● **Requirement**
Your reply should hold only the lines from the records below where "accomplish" occurs.

● **Records provided**
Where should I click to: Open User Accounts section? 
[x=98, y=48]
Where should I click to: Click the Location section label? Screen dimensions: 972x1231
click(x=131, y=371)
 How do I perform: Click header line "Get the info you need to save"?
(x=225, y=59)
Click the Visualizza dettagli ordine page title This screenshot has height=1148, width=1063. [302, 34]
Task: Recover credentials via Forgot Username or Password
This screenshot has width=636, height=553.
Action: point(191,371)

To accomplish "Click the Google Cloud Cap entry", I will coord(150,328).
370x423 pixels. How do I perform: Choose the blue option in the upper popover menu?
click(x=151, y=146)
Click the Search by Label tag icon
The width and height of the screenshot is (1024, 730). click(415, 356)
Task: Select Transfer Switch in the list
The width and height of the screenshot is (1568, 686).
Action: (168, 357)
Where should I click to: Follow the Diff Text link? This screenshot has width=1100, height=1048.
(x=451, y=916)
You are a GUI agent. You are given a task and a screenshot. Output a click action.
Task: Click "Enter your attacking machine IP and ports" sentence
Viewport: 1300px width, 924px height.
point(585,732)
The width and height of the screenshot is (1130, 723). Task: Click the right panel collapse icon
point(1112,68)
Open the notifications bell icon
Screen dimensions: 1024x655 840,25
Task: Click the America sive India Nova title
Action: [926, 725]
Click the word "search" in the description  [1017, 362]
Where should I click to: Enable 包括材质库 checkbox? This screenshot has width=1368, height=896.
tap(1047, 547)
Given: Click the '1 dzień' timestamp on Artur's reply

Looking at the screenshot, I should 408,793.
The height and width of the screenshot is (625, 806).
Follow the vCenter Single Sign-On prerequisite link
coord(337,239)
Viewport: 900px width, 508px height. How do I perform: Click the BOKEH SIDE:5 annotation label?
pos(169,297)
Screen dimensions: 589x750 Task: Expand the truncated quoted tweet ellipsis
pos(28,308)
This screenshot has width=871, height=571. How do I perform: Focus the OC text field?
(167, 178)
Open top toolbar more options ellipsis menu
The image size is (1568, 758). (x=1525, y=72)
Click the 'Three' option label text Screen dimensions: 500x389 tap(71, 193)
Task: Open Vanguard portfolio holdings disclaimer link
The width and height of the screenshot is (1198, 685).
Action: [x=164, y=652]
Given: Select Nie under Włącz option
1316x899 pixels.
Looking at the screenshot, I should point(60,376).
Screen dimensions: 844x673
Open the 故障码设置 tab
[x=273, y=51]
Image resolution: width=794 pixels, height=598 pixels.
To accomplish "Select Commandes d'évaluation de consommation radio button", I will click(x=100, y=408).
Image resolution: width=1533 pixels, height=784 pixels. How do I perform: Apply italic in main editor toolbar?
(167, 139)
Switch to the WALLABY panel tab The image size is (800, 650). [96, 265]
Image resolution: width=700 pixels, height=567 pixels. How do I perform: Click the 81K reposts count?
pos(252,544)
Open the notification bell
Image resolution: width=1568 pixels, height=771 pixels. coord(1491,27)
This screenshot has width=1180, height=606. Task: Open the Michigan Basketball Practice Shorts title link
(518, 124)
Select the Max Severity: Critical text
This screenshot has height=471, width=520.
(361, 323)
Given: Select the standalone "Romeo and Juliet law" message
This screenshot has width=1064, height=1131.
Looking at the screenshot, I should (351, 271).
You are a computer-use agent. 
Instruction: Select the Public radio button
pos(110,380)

● **Completed task**
To accomplish "Click the Google Cloud Cap entry", I will coord(150,328).
To accomplish "Select Commandes d'évaluation de consommation radio button", I will click(x=100, y=408).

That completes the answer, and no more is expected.